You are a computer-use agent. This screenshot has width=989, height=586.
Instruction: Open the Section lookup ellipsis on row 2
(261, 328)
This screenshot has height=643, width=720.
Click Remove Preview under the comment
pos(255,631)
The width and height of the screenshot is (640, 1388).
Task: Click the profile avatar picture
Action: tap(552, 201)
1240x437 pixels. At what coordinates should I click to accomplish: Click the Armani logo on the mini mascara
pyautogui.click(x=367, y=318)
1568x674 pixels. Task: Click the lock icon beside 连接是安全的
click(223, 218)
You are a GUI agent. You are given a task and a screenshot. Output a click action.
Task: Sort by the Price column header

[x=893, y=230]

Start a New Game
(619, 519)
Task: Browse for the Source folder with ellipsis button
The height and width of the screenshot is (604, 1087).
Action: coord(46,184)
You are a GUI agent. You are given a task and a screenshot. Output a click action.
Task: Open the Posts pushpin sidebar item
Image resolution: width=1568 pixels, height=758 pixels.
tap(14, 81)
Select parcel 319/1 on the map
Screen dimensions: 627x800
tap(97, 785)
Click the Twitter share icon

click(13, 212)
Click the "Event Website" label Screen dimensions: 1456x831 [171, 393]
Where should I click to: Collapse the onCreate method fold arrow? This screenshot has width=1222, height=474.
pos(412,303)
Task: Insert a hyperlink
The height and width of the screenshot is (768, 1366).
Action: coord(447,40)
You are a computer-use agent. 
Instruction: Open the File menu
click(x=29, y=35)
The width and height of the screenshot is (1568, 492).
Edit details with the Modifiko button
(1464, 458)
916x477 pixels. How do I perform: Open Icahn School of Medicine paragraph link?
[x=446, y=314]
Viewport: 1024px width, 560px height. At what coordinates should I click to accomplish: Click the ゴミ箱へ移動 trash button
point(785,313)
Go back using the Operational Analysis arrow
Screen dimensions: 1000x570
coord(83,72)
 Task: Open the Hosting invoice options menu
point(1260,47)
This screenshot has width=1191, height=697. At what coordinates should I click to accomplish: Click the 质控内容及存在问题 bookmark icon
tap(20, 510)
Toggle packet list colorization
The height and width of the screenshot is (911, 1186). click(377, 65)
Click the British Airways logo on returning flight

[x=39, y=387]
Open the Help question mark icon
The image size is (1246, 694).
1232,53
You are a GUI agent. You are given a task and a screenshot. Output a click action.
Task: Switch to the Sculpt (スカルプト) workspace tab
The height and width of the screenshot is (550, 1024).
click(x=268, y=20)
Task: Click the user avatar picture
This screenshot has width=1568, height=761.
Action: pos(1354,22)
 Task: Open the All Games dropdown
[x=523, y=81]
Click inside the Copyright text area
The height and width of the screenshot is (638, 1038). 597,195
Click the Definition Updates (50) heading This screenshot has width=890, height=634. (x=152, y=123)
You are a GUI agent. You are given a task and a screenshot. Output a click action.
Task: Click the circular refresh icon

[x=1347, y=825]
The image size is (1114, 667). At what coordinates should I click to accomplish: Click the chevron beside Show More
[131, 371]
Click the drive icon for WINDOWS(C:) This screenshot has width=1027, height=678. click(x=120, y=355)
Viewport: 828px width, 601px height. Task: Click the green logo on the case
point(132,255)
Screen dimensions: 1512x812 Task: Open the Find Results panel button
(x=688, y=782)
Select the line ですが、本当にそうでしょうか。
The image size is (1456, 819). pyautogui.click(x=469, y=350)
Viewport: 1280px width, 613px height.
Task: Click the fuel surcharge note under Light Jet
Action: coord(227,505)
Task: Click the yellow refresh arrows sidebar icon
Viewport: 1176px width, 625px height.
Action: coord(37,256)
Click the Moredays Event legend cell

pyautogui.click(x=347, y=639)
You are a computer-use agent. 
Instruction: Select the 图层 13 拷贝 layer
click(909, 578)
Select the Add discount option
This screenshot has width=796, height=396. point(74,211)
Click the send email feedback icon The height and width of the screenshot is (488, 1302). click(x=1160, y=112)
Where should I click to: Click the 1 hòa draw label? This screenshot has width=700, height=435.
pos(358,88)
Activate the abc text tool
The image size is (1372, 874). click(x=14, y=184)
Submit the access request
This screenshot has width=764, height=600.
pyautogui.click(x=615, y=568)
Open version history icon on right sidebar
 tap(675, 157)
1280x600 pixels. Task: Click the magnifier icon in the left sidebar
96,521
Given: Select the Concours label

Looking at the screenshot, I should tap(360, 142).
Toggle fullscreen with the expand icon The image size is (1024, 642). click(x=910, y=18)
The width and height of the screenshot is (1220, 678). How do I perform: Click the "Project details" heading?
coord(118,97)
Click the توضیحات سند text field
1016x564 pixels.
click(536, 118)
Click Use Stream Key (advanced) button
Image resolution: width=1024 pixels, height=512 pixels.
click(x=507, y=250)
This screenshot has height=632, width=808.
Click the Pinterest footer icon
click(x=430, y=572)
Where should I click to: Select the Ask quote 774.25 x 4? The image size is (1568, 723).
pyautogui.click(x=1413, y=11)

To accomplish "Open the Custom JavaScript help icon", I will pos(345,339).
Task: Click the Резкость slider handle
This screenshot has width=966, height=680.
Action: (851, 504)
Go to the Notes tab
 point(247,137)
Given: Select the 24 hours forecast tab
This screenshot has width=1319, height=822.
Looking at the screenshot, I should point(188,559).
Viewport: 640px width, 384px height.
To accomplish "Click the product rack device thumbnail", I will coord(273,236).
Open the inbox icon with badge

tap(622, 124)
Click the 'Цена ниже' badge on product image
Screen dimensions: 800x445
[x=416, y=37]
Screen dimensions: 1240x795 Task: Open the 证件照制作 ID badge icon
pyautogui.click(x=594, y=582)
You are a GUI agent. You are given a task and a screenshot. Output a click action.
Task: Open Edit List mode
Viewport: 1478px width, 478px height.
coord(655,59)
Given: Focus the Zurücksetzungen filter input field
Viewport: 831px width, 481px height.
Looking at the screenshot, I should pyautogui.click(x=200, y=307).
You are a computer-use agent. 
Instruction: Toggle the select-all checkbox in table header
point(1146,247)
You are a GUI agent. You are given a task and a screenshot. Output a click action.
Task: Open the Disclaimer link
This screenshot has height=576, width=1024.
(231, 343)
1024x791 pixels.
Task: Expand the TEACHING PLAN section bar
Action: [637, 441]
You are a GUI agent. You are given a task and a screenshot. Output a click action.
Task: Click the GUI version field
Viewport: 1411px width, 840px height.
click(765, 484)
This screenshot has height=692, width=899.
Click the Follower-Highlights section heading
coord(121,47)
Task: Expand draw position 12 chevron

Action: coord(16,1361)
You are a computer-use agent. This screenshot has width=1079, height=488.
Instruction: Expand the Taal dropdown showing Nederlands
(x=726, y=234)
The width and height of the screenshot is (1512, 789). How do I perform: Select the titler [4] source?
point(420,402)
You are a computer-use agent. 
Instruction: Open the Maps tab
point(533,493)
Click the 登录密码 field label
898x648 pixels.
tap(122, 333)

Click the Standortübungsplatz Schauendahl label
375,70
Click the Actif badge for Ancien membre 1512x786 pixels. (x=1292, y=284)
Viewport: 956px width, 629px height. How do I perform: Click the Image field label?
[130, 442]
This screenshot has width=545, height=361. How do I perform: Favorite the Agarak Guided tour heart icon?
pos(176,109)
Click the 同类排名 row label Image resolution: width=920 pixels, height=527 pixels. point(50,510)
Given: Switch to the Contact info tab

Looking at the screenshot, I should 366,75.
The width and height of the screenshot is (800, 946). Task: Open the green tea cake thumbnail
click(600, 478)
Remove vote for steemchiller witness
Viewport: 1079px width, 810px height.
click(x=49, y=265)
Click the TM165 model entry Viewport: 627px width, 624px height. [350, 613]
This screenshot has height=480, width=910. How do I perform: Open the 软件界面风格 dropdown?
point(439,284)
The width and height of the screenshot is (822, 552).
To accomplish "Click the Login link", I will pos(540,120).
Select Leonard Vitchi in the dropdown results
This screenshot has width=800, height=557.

◇ ◇ ◇

Brief:
Above are records; repeat only the lines starting at the line with "Given: Select the Concours label" and ending at the line with "Toggle fullscreen with", exactly as they appear, both included.

Result of the exercise:
Given: Select the Concours label

Looking at the screenshot, I should tap(360, 142).
Toggle fullscreen with the expand icon The image size is (1024, 642). click(x=910, y=18)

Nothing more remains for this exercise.